Solo al campo di Jamam con 35mila rifugiati. Solo in uno dei campi del Sud Sudan e solo una parte dei 120mila profughi fuggiti dal Sudan. Solo nel Sud Sudan che sta per compiere il suo primo anno di vita. Solo in un piccolo Paese dell’immensa Africa.
Il Fondo Monetario Internazionale dice che l’economia della parte sub-sahariana del continente quest’anno crescerà del 5,4%. Un buon tasso, data la grande crisi. La Banca africana di sviluppo spiega che si è formata una classe media “piuttosto elastica” di 300/500 milioni di africani. Una categoria che occupa l’impreciso spazio sociale fra l’immensità dei poveri e una élite molto ristretta di molto ricchi. La forza della cosi detta borghesia africana è relativa: il settore più basso ha un reddito di 4/10 dollari al giorno, il più alto di 10/20. Chi rende così elastica la classe media sono i “fluttuanti”, la fascia di redditi fra i 2 e i 4 dollari al giorno. In Africa basta poco perché a milioni precipitino nel baratro come i profughi di Jamam.

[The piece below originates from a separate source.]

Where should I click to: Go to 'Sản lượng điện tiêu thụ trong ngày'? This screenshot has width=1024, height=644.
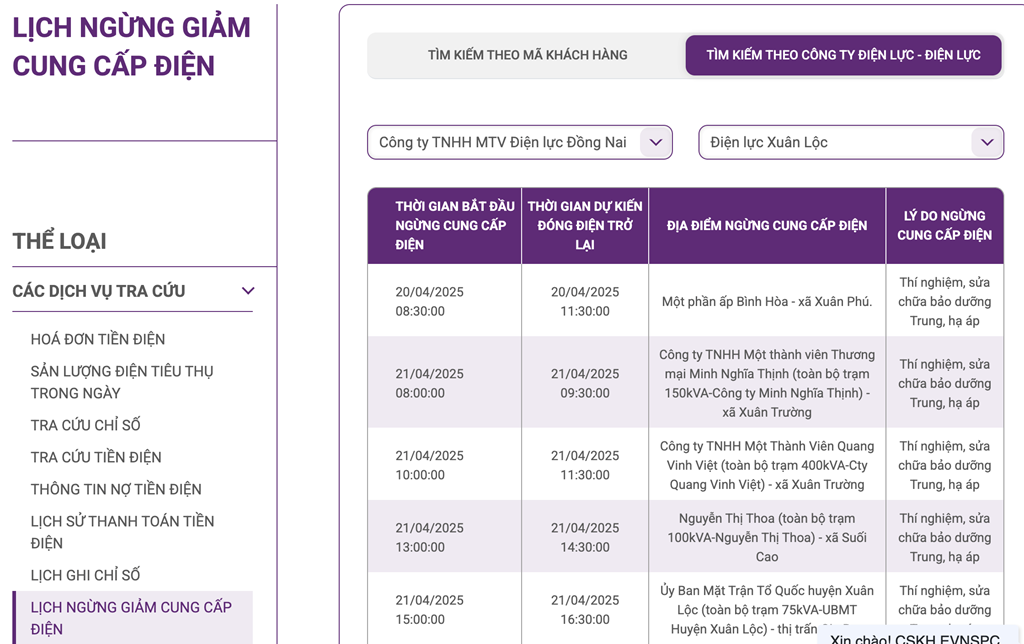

E’ Medici Senza Frontiere che lancia l’allarme in un suo comunicato che, come i precedenti, finisce nelle redazioni, di solito agli Esteri, in fondo alla pila delle notizie del giorno: l’eurocrisi e le crescenti difficoltà dei Brics, il massacro siriano, le elezioni in una qualche Primavera araba, la macchina del voto in America, il viaggio all’estero del Capo dello Stato, un’altra tragedia africana più “fortunata” di quella a Jamam.
“La vita dei rifugiati dipende al 100% dall’assistenza umanitaria. Servono aiuti d’emergenza. Subito!”, grida fra le righe del comunicato il direttore generale di Medici Senza Frontiere Italia, Konstantinos Moschochoritis. Potrebbe non essere ascoltato, qualsiasi cosa dica. Bisogna avere fortuna; saper bucare lo schermo in un mondo di cattive notizie; commuovere il caporedattore il quale, soppesando il comunicato fra le mani, comunque si chiederà: “Se dò 30 righe a Medici Senza Frontiere, domani quante altre Ong mi chiameranno?”. Così va il mondo.
E’ come vendere un prodotto. Anche se i 35mila di Jamam, avanguardia disperata dei 120mila del Sud Sudan, sono esseri umani che oggi precariamente ci sono e domani forse non più.
A loro serve acqua. E’ stagione di piogge ora. Di acqua ce n’è molta ma è sbagliata. In un certo senso i profughi di Jamam e degli altri campi sono bagnati giorno e notte ma stanno morendo di sete. Si ammalano di polmonite e ipotermia, di malaria e dissenteria. Il monsone trasforma i campi in laghi melmosi e malsani, fa tracimare le latrine, rende impossibile scavare i pozzi per trovare acqua potabile. Come fai a mettere tutto questo mondo di fango, merda e volti in un comunicato stampa?
“Queste persone sono fuggite da violenze terribili in Sudan e hanno perso i loro familiari durante il difficile viaggio in cerca di salvezza. Adesso si trovano nei campi rifugiati, seduti su terreni allagati e muoiono per malattie facilmente curabili”. E’ l’invocazione di Tara Newell che a Jamam coordina le emergenze di MSF.
Provate a immaginarvi Tara, dentro una tenda, nella melma, incapace di contenere la diarrea dei 9 bambini che moriranno entro oggi. Sapendo che fallirà anche con quelli che le statistiche hanno già condannato domani. E dopodomani, il giorno dopo e ancora dopo. Buttato nel fango, un messaggio in bottiglia non fa molta strada.